Harnessing clinical data to surpass the limits of claims information

Why healthcare organizations must embrace the potential of EHRs and interoperability to achieve smarter, more effective patient care.

In all aspects of healthcare management — from population health and care management to risk adjustment, quality improvement and payment integrity — there is a common thread: Payers and providers need timely, relevant, high-quality patient data. They need precise, accurate and contextual data that’s purposely configured to support use cases and more streamlined healthcare operations.

Historically, our healthcare system has relied on claims data to run the business of healthcare. The system also heavily relied on paper to keep and update patients’ medical records. We’re now a couple decades into most providers using electronic medical records, so it’s high time we use all that digitized clinical data to help deliver higher quality, more cost-effective care. Wasn’t that the point of EHRs, anyway?

Claims data still has a place

Organizations working to improve the healthcare system have long used claims data to understand the cost of care, verify the integrity of payments and identify patients who may be at risk of developing chronic conditions. Claims data has provided value, and it continues to do so.

Claims data provides essential information about a patient’s use of the healthcare system and associated costs. It also offers important insights that can help create a fuller picture of a patient’s health status and behaviors. For example, while clinical data shows that a clinician prescribed a medication, it doesn’t tell whether a patient is taking that medication. Claims data gets a step closer, as a claim submitted from the pharmacy can at least tell whether the patient picked up their medication.

Because claims data spans multiple healthcare organizations, it can tell about past procedures, diagnoses or preventative care that patients may not self-report. Having additional background information on a patient can help clinicians make more informed decisions about their care.

The limitations of claims data 

In thinking about improving the health of populations, one of the biggest pitfalls of claims data is that it’s only collected on insured patients. Some of the most vulnerable patients in healthcare systems are those who are uninsured. Without clinical data, those patients would be invisible.

In addition, claims data is limited. A claim captures the encounter a patient has with the healthcare system, but not the overall context. For example, if a patient goes to the ER with a wound sustained from a fall, the claims data will show the laceration diagnosis and repair codes, but it’s unlikely to show that the patient's weight was up from baseline and that they had lower extremity edema during the visit, which could infer a bigger health concern.

Claims data is also time-lagged. Organizations get data on a patient 30 to 60 days after that data was collected. Clinical data, on the other hand, can be sent, analyzed and used for good in a matter of seconds.

####

(WORK TO COMPLETE):
• 1. According to the healthcare data article, how long after collection do organizations receive claims data on a patient?
• 2. Write out, word for word, the part of the healthcare data article that opens with the words containing "In addition, claims" and closes with "matter of seconds.".
The material after this point plays no part in the exercise.

####

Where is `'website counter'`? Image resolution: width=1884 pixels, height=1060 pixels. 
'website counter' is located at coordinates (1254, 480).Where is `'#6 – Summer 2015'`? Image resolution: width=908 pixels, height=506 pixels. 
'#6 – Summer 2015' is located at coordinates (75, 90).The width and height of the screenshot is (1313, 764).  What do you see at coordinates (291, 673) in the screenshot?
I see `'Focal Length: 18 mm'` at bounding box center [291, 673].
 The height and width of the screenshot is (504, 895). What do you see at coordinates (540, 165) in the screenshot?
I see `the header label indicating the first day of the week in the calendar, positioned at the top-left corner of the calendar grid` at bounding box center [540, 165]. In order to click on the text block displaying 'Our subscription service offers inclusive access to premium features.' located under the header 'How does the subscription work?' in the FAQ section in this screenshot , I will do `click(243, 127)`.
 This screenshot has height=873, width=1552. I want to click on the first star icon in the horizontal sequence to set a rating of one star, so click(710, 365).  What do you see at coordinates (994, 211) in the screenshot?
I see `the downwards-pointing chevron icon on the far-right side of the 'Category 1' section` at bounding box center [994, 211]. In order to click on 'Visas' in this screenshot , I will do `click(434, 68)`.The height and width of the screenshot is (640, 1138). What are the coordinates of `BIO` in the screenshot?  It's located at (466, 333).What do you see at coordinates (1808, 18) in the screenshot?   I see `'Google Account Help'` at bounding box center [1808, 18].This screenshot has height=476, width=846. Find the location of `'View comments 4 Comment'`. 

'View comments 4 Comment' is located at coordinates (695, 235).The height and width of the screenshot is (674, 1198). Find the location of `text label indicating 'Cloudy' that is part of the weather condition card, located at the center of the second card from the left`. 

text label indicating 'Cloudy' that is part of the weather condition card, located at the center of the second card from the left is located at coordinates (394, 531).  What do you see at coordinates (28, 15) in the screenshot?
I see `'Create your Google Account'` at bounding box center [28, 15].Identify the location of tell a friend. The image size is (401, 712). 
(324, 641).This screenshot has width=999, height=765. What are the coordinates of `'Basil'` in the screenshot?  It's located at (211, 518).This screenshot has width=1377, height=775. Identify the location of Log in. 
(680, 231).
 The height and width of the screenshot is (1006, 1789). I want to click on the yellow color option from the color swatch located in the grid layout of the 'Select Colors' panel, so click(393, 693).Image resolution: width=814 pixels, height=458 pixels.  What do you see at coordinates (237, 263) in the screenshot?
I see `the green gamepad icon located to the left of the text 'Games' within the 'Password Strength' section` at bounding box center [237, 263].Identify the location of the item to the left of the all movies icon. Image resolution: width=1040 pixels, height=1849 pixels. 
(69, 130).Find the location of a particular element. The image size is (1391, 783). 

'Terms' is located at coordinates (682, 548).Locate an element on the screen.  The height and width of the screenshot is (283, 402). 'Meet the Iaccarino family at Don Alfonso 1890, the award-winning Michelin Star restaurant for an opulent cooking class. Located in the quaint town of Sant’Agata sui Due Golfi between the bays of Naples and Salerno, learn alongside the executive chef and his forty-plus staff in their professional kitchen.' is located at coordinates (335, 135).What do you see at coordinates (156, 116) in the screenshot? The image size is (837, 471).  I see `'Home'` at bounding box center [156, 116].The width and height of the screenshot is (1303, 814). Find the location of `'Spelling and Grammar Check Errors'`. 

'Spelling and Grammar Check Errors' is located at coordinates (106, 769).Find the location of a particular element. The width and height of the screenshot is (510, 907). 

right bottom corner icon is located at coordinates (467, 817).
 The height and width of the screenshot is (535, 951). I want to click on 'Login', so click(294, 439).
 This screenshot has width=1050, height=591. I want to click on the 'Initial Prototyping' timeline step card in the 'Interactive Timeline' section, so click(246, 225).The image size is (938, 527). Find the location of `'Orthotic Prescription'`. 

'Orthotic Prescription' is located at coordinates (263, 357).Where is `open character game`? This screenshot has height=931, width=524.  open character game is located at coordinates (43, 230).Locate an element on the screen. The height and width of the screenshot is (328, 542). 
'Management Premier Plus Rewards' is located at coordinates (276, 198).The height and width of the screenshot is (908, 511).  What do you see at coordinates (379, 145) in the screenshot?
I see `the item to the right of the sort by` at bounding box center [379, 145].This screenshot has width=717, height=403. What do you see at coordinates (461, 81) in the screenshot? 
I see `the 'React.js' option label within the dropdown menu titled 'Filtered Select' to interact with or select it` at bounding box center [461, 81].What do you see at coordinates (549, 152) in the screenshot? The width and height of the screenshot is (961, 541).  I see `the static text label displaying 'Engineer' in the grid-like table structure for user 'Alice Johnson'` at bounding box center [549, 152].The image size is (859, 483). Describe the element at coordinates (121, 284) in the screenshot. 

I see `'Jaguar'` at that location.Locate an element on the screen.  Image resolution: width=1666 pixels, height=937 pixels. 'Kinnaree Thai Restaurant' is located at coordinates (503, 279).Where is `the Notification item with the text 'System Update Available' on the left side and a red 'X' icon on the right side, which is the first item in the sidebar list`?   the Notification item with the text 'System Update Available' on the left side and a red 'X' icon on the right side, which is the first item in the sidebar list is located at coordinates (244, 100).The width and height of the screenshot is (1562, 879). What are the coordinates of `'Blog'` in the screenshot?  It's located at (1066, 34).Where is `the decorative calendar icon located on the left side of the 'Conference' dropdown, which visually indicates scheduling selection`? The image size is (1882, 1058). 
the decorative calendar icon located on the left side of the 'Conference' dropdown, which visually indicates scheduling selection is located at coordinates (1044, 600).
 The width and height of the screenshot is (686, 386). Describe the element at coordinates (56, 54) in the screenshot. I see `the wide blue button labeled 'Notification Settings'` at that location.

####

(ANSWERS BELOW):
• 1. Organizations receive it 30 to 60 days after the data was collected.

• 2.
In addition, claims data is limited. A claim captures the encounter a patient has with the healthcare system, but not the overall context. For example, if a patient goes to the ER with a wound sustained from a fall, the claims data will show the laceration diagnosis and repair codes, but it’s unlikely to show that the patient's weight was up from baseline and that they had lower extremity edema during the visit, which could infer a bigger health concern.

Claims data is also time-lagged. Organizations get data on a patient 30 to 60 days after that data was collected. Clinical data, on the other hand, can be sent, analyzed and used for good in a matter of seconds.